***** MATERIAL SUPPLIED *****
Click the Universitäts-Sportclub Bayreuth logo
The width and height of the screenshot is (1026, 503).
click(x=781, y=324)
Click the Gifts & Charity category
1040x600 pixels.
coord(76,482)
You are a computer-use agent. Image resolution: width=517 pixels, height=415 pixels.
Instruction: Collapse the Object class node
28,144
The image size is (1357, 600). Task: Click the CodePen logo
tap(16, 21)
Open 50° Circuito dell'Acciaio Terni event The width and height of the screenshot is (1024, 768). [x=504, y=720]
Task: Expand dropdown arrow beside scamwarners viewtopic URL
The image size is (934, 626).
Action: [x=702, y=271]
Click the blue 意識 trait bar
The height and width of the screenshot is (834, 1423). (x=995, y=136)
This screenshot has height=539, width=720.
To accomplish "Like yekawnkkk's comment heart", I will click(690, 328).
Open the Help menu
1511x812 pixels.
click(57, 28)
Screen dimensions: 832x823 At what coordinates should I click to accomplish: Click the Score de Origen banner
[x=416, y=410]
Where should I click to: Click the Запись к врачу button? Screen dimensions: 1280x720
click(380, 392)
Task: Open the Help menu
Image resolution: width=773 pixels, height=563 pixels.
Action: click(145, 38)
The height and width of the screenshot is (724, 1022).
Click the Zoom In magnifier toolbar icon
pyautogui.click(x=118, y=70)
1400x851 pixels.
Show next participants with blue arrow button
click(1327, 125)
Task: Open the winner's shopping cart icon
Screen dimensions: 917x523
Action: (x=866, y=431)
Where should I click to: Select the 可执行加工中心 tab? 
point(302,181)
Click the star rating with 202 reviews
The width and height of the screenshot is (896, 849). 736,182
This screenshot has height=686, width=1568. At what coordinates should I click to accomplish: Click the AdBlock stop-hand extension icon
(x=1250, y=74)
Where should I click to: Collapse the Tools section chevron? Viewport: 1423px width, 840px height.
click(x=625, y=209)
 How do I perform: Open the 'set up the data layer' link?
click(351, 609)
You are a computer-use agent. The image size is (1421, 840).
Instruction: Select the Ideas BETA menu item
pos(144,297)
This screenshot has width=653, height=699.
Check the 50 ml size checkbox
*****
EXERCISE DESCRIPTION: The word "computer" may appear in several lines of the data; copy every line where it does.

WRITTEN ANSWER:
You are a computer-use agent. Image resolution: width=517 pixels, height=415 pixels.
You are a computer-use agent. The image size is (1421, 840).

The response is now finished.